Mas toda essa tragédia, segundo os observadores internacionais, não será visível, ou não acontecerá, como queiram, nos Bracs. Os países que são enclaves encravados a leste das Indias Ocidentais, ou que são fundamentalmente asiáticos, mesmo tendo uma pequena porção européia limitada pelo rio Ural, terão grandes chances então de se desenvolverem. Só deverão ter o cuidado de não implantar a banda larga entre eles. Será o fim, e irão para o brejo da mesma forma que os Brics, que exibem estadistas que se abraçam confiantes num futuro incerto.

No bric a brac da vida, será possível no futuro continuar vivendo desses pequenos badulaques que fazem a vida uma realidade. Um canivete suíço, um pião usado, uma pandorga sem rabo, um velho LP do Sinatra, um toca-discos com a agulha rombuda, uma carta de amor sem destinatária, uma caixa de bombons rasgada, uma flor amassada entre livros de amor. Será nossa salvação, essa de frequentar lugares atulhados de coisas inúteis e maravilhosas, mas concretas, que se possam pegar, cheirar, provar. E que façam barulho quando jogadas no chão.
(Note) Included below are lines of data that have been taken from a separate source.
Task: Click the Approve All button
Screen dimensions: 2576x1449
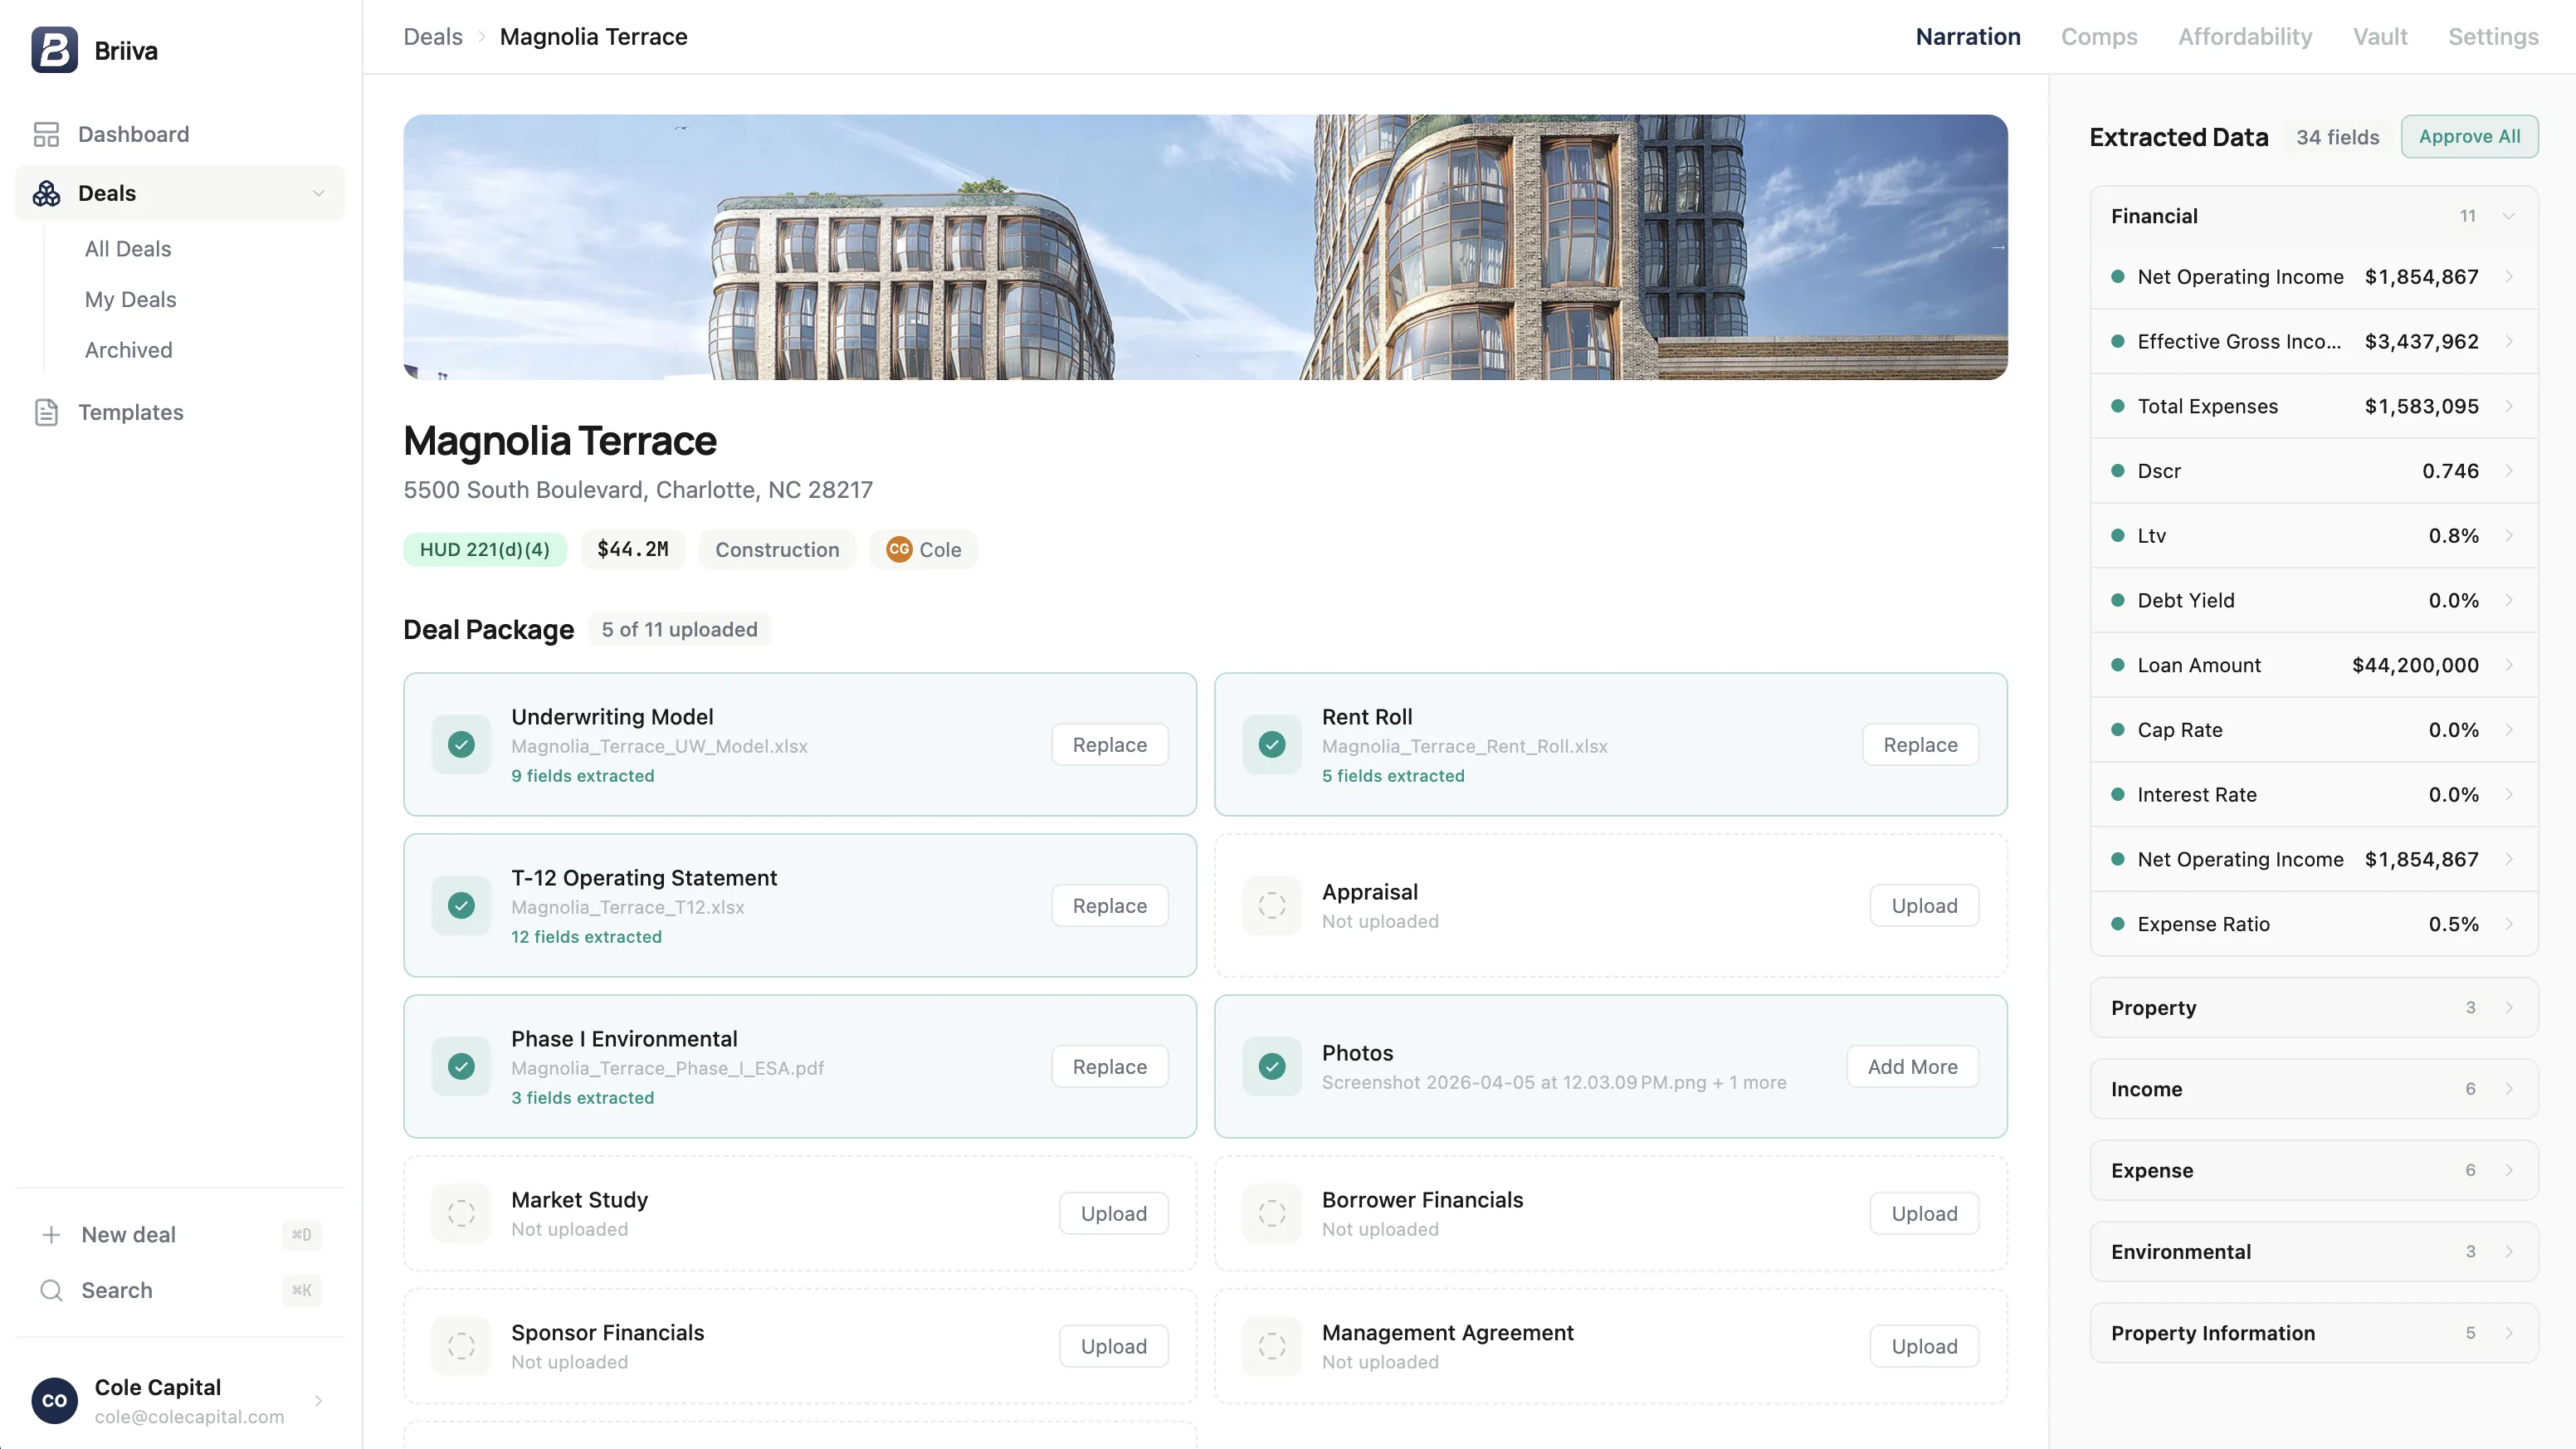Action: pos(2468,136)
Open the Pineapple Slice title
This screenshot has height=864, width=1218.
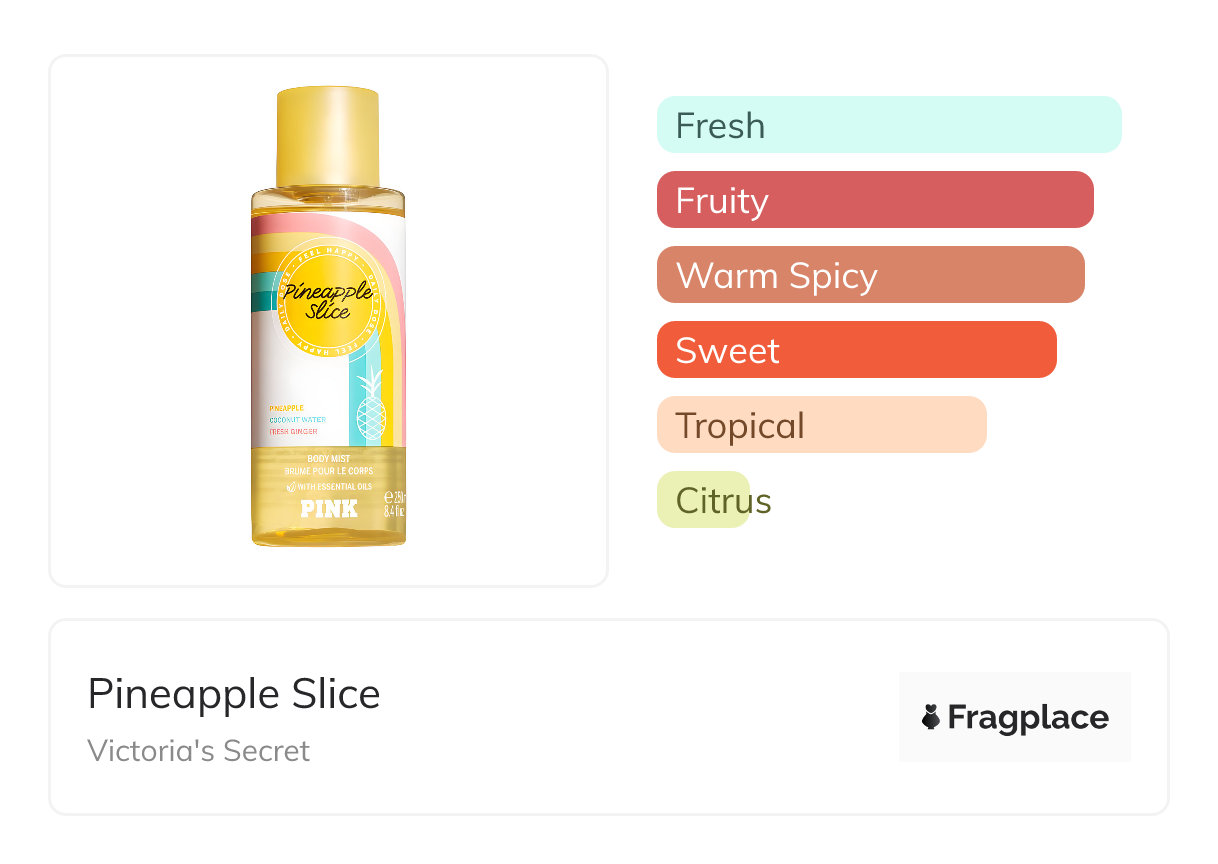pyautogui.click(x=234, y=694)
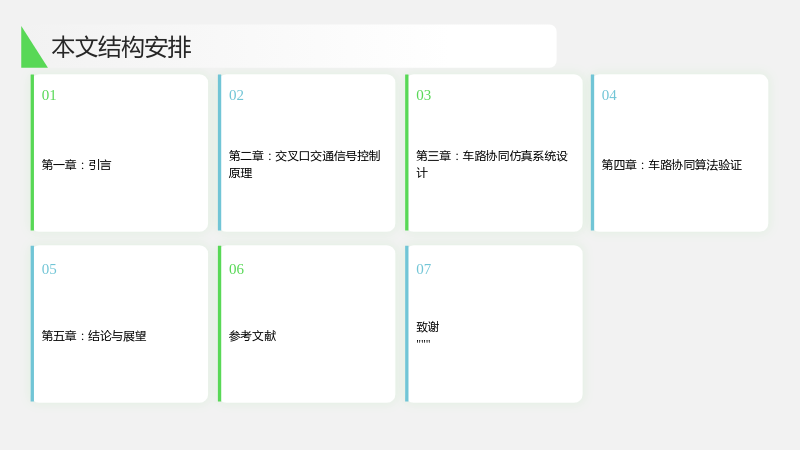
Task: Select the 参考文献 text
Action: [253, 336]
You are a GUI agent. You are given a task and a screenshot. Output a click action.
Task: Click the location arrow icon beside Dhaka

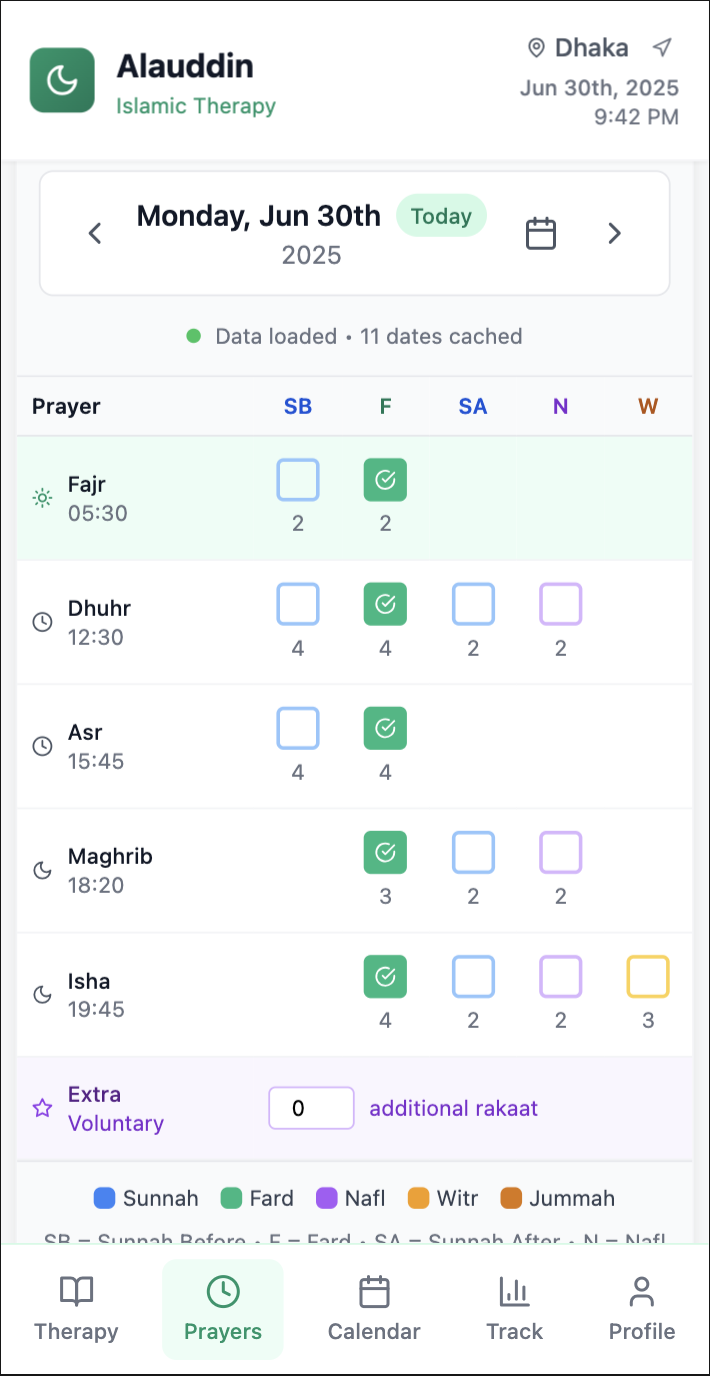[661, 47]
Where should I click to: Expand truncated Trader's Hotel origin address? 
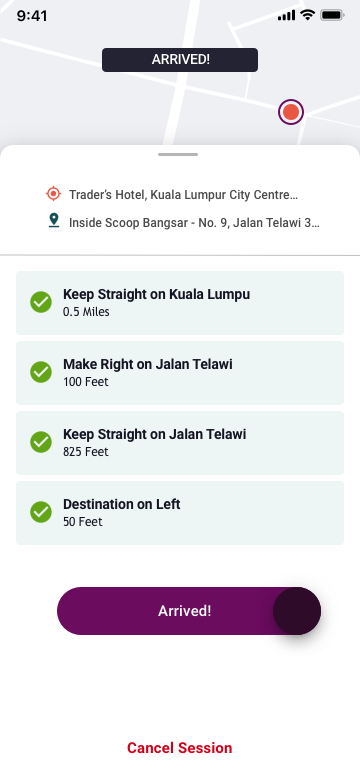[183, 194]
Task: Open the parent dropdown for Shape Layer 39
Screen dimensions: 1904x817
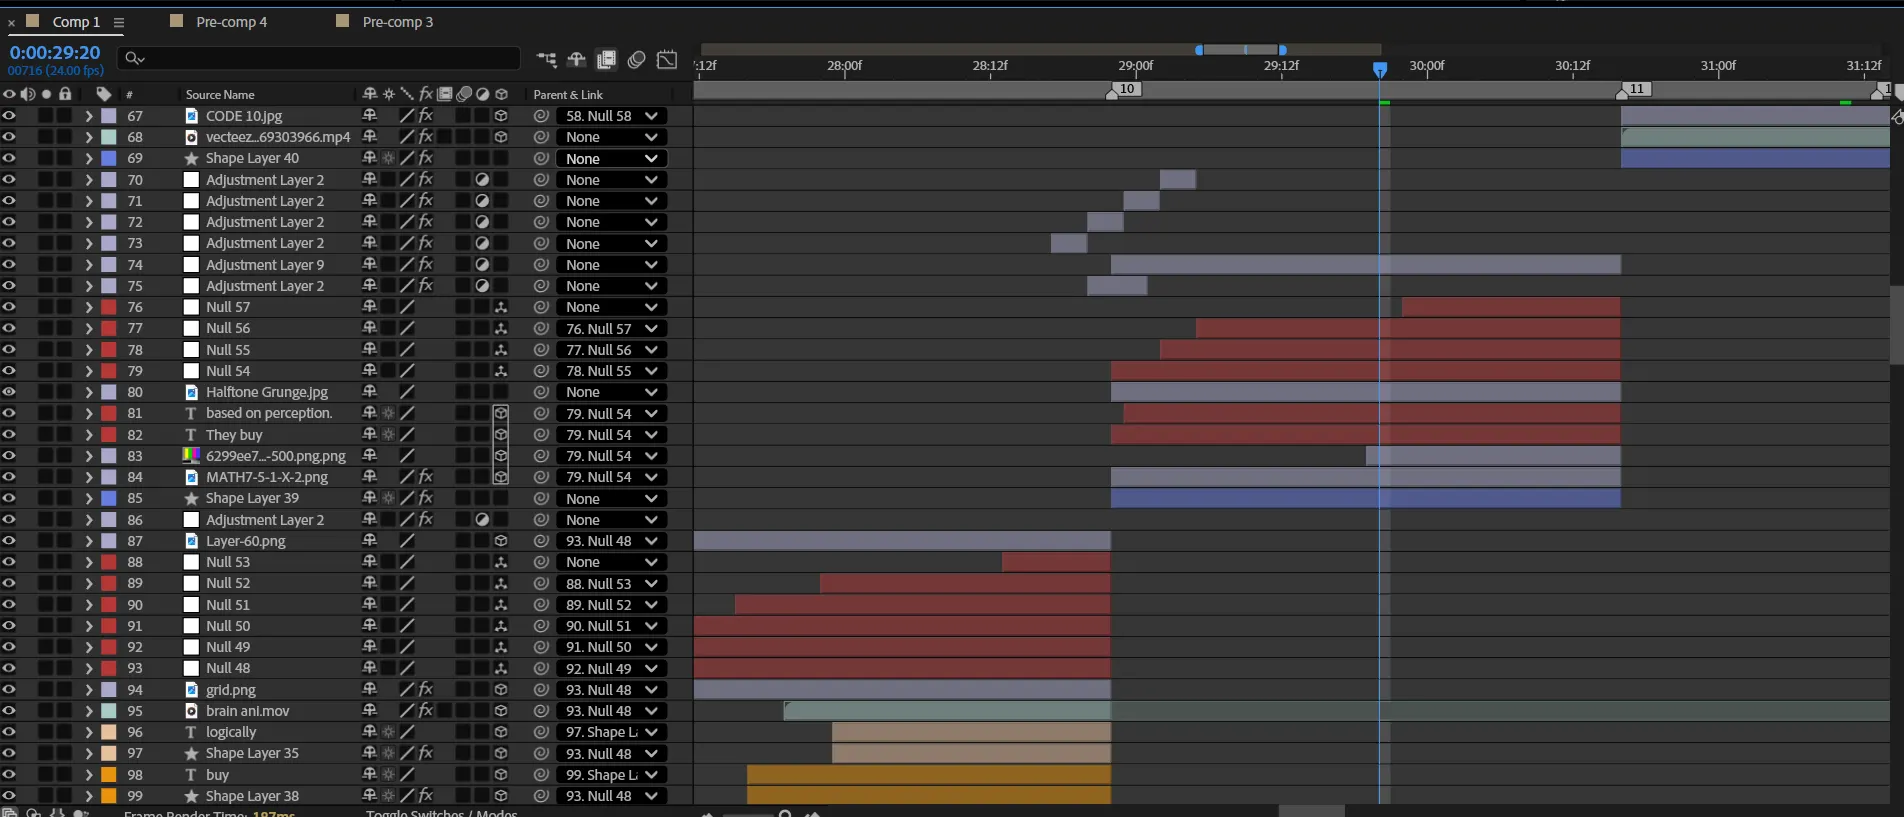Action: tap(611, 499)

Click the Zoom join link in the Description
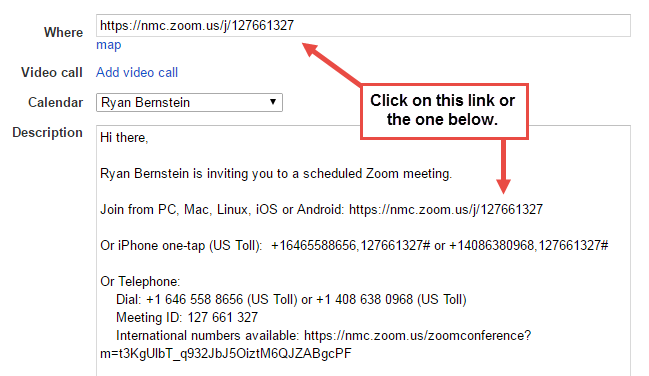coord(446,210)
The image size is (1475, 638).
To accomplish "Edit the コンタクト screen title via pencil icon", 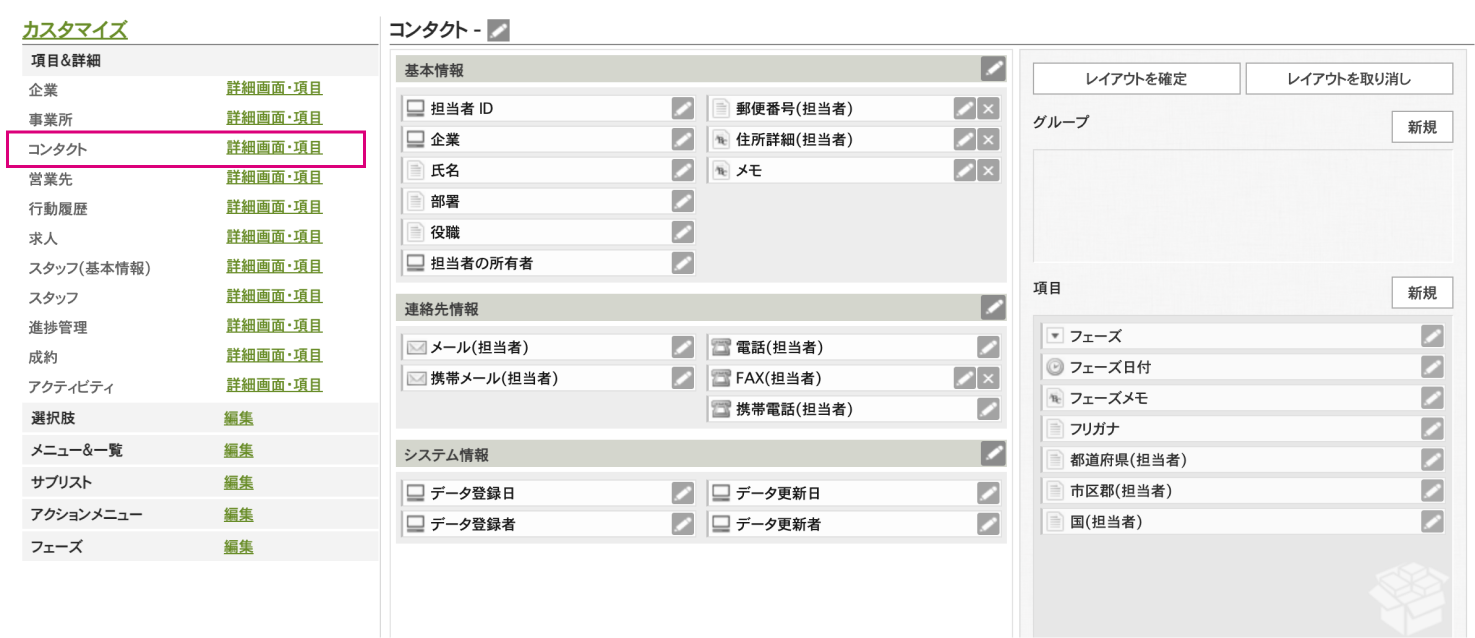I will click(x=497, y=29).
RETORNO - 1. Imagem de hoje: obra de Tavik František Šimon (1877-1942), artista tcheco, do acervo do The British Museum em Londres. 2. Meu amigo internacional Osmar Freitas Jr. me telefonou ontem a tarde de São Paulo, quando tentamos colocar em dia uma conversa acumulada de vinte anos. O texto acima foi inspirado nesse papo proveitoso. Osmar é um dos maiores talentos do texto pátrio e mora em Nova york, onde está estabelecido com a família. Prometeu uma visita para definirmos ao vivo os rumos do jornalismo mundial e o futuro da humanidade.